KROS
- Clinton, Iowa; United States;
- Frequency: 1340 kHz C-QUAM AM stereo
- Branding: KROS 105.9 FM 1340 AM

Programming
- Format: Variety
- Affiliations: ABC News Radio Fox Sports Radio Compass Media Networks Premiere Networks USA Radio Network Westwood One CNBC WQAD-TV

Ownership
- Owner: KROS Broadcasting, Inc

History
- First air date: 1941

Technical information
- Licensing authority: FCC
- Class: C
- Power: 1,000 watts
- Transmitter coordinates: 41°51′36″N 90°12′18″W﻿ / ﻿41.86000°N 90.20500°W
- Translator: 105.9 K290CL (Clinton)

Links
- Public license information: Public file; LMS;
- Website: www.krosradio.com

= KROS =

KROS (1340 AM) is a commercial radio station serving the Clinton, Iowa area. The station primarily broadcasts a Variety format featuring oldies, sports and news. KROS is licensed to KROS Broadcasting, Inc. and is a CBS news affiliate.

==History==
Prior to CBS, KROS aired hourly news from CNN, and had also been an affiliate of the Mutual Broadcasting System until that network's demise.

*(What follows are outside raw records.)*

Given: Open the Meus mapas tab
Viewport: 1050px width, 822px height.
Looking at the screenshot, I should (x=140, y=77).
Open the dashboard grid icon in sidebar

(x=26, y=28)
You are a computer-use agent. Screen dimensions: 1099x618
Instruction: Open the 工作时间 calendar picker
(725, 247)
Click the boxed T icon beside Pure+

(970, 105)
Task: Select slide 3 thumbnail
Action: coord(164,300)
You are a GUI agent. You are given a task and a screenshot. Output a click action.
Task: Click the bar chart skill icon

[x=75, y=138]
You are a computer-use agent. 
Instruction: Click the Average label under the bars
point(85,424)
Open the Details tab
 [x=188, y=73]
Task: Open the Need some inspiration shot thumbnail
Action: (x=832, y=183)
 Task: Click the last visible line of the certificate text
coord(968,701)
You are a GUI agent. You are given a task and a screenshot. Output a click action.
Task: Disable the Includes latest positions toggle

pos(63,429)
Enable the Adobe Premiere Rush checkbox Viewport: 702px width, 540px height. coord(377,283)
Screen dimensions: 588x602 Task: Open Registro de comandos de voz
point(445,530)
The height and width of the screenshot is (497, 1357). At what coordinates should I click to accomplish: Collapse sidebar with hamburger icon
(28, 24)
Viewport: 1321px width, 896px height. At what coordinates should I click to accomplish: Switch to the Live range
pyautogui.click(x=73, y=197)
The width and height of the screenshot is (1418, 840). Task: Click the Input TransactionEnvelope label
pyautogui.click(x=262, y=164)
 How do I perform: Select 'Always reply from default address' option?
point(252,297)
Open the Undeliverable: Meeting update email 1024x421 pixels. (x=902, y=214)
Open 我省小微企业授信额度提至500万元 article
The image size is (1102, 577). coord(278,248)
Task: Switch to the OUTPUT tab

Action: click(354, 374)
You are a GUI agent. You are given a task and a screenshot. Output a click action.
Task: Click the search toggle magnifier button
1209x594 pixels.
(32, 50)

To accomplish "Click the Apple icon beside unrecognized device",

The station began broadcasting in 1941, and was in AM Stereo at one time. KROS originally also had an FM signal at 96.1 MHz, which had the call letters KROS-FM and later KSAY; the FM signal went on the air in 1947. Ownership was split in 1986, with the FM station moving to Davenport, Iowa and adopting an adult contemporary format as KLIO-FM ("K-Lite"); the station is now owned by Clear Channel and – with its adult contemporary format – has the call letters KMXG ("Mix 96").

In February 1985, a fire in the downtown Clinton building housing the studios of KROS and KSAY knocked the station off the air for several days. Once a new studio and equipment was set up, the station returned to the air, with a two-hour program recapping the events of the week and thanking volunteers and others for their support and help.

NASCAR on FOX pit reporter Krista Voda once worked with the station, hosting its late night show in the mid '90s.

On November 12, 2014, KROS added an FM translator at 105.9 FM (K290CL).